Cross-talk between distinct signal paths can be controlled by arranging the various signal paths so that they are spaced further from each other and nearer to a shield plate, which is generally the ground plate. Thus, the different signal paths tend to electromagnetically couple more to the ground conductor path, and less with each other. For a given level of cross-talk, the signal paths can be placed closer together when sufficient electromagnetic coupling to the ground conductors are maintained.
Electrical connectors can be designed for single-ended signals as well as for differential signals. A single-ended signal is carried on a single signal conducting path, with the voltage relative to a common ground reference set of conductors being the signal. For this reason, single-ended signal paths are very sensitive to noise present on the common reference conductors. It has thus been recognized that this presents a significant limitation on single-ended signal use for systems with growing numbers of higher frequency signal paths.

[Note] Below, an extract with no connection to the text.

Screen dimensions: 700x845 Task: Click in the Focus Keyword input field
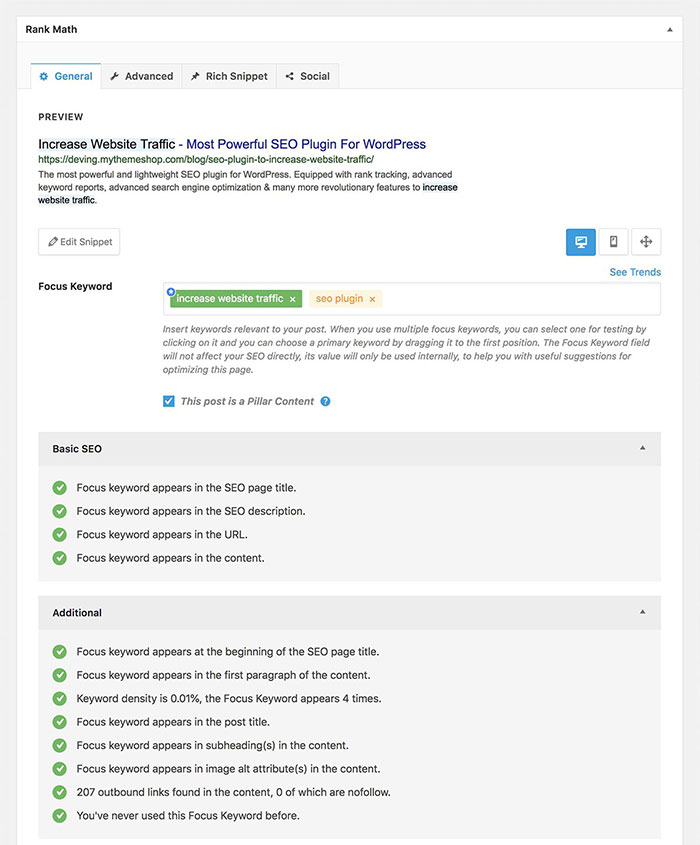pyautogui.click(x=520, y=299)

Differential signals are signals represented by a pair of conducting paths, called a “differential pair.” The voltage difference between the conductive paths represents the signal. In general, the two conducing paths of a differential pair are arranged to run near each other. If any other source of electrical noise is electromagnetically coupled to the differential pair, the effect on each conducting path of the pair should be similar. Because the signal on the differential pair is treated as the difference between the voltages on the two conducting paths, a common noise voltage that is coupled to both conducting paths in the differential pair does not affect the signal. This renders a differential pair less sensitive to cross-talk noise, as compared with a single-ended signal path. One example of a differential pair electrical connector is the GbX™ connector manufactured and sold by the assignee of the present application.
While presently available differential pair electrical connector designs provide generally satisfactory performance, the inventors of the present invention have noted that at high speeds, the available electrical connector designs may not sufficiently provide desired minimal cross-talk, impedance and attenuation mismatch characteristics. And the signal transmission characteristics degrade.
These problems are more significant when the electrical connector utilizes single-ended signals, rather than differential signals.
What is desired, therefore, is a high speed, high density electrical connector and connector assembly design that better addresses these problems.